Not much is known about Rabbi Yechiel, but we do know that after he arrived in Eastern Europe he somehow came to the attention of the Baal Shem Tov. The founder of Chassidism sent one of his own disciples, Rabbi Aryeh Leib of Polonoye, to go and see if he would be a worthy addition to their circle.

When Rabbi Aryeh Leib caught up with “the Deutschel,” he began to ask him a series of questions meant to test his Torah mettle. Rabbi Yechiel answered, “I haven’t known, I do not know, and I will not know!” When Rabbi Aryeh Leib reported the newcomer’s strange answer to the Baal Shem Tov, the latter said, “I can tell from his words that he belongs here with us.” Thus “the Deutschel” made his way to Mezhibuzh and to the inner circle of the Baal Shem Tov.
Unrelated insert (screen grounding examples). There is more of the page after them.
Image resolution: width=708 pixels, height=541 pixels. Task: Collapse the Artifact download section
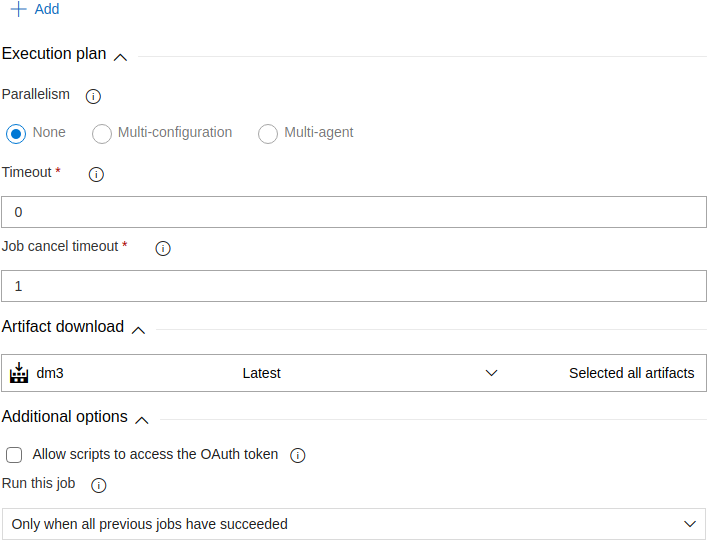point(138,331)
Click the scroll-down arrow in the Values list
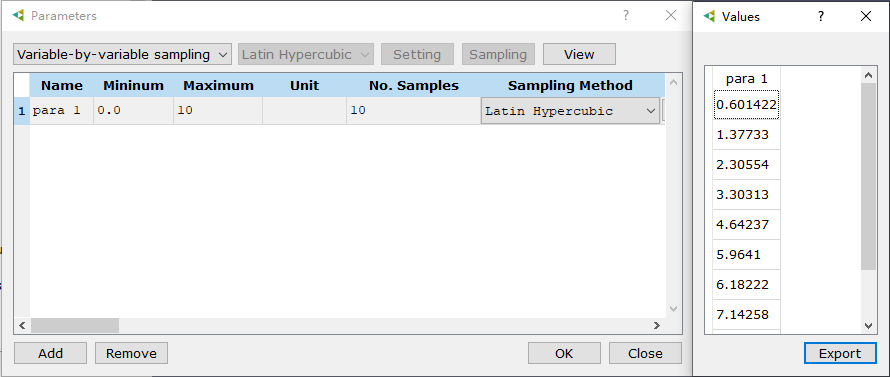 868,325
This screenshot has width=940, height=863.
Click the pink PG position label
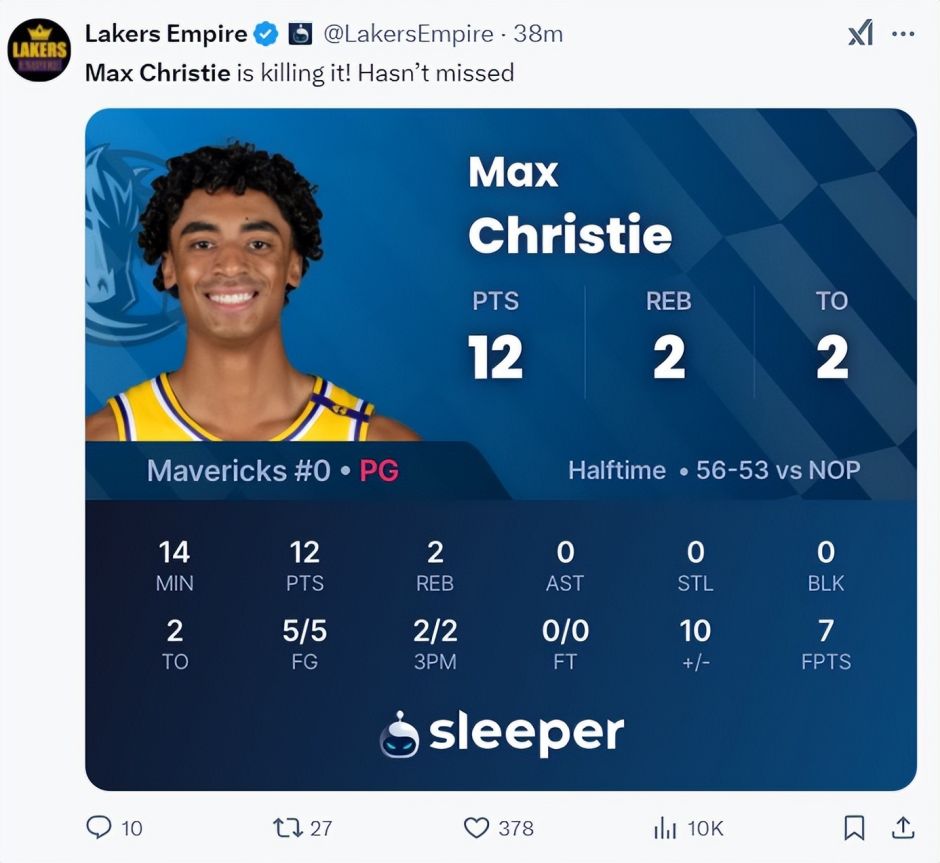379,470
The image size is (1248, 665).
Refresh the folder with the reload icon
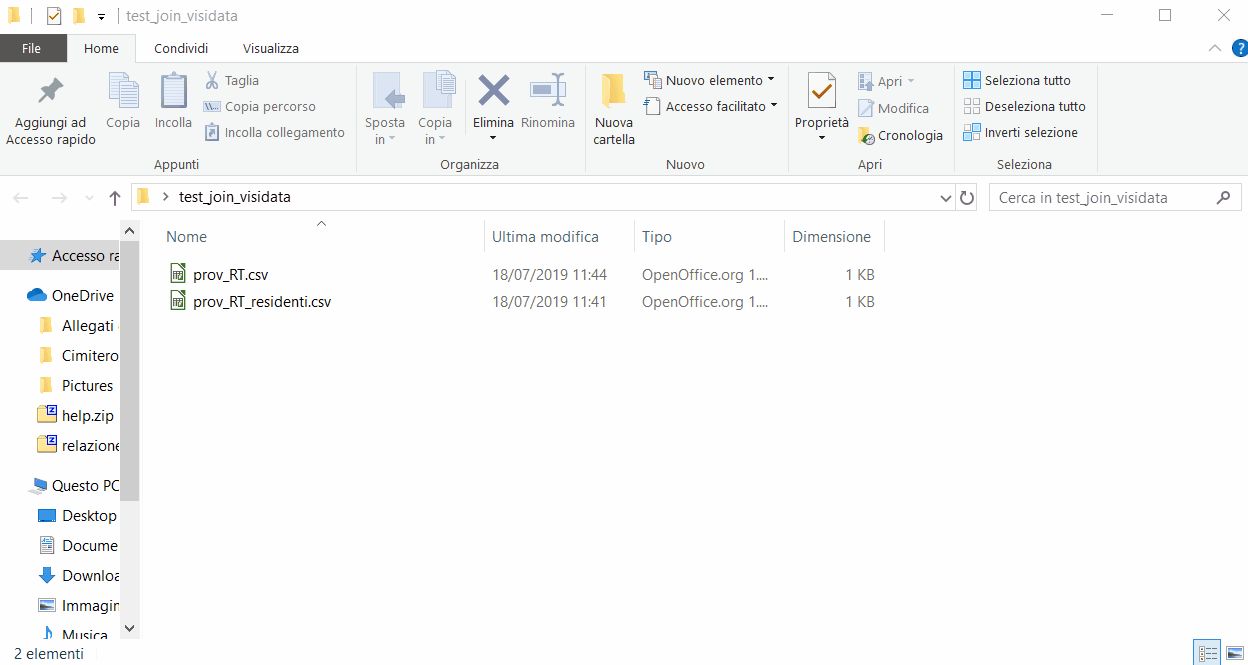967,198
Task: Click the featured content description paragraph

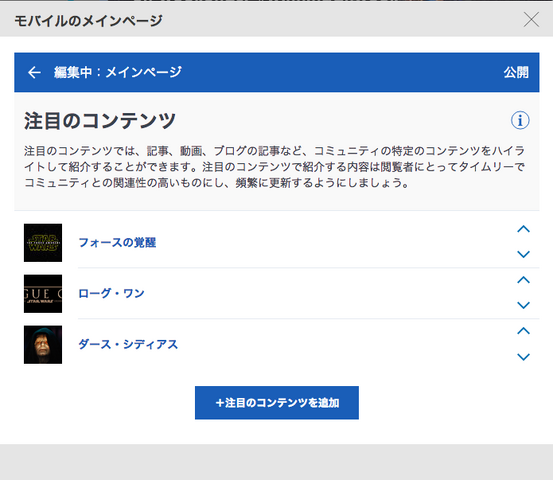Action: pyautogui.click(x=274, y=167)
In time, the Baal Shem Tov decided to take him as a son-in-law. When asked what he saw in Rabbi Yechiel to make him worthy of such a distinction, the Baal Shem Tov answered, “I did it for the children!”

Rabbi Yechiel and Adil had two sons who became two of the greatest lights of their generation: Rabbi Baruch of Mezhibuzh and Rabbi Ephraim of Sudilkov (author of the Degel Machaneh Ephraim). But it wasn’t until much later, after the passing of Rabbi Yechiel himself, that the further intention of the Baal Shem Tov became known.

After Rabbi Yechiel passed away, the children of Mezhibuzh began to fall ill. Over the years, many of them died in inexplicable epidemics. The merit of the tzaddik, Rabbi Yechiel, had been preserving them all the while that he had lived. The Baal Shem Tov had really wanted him in Mezhibuzh “for the sake of the children”!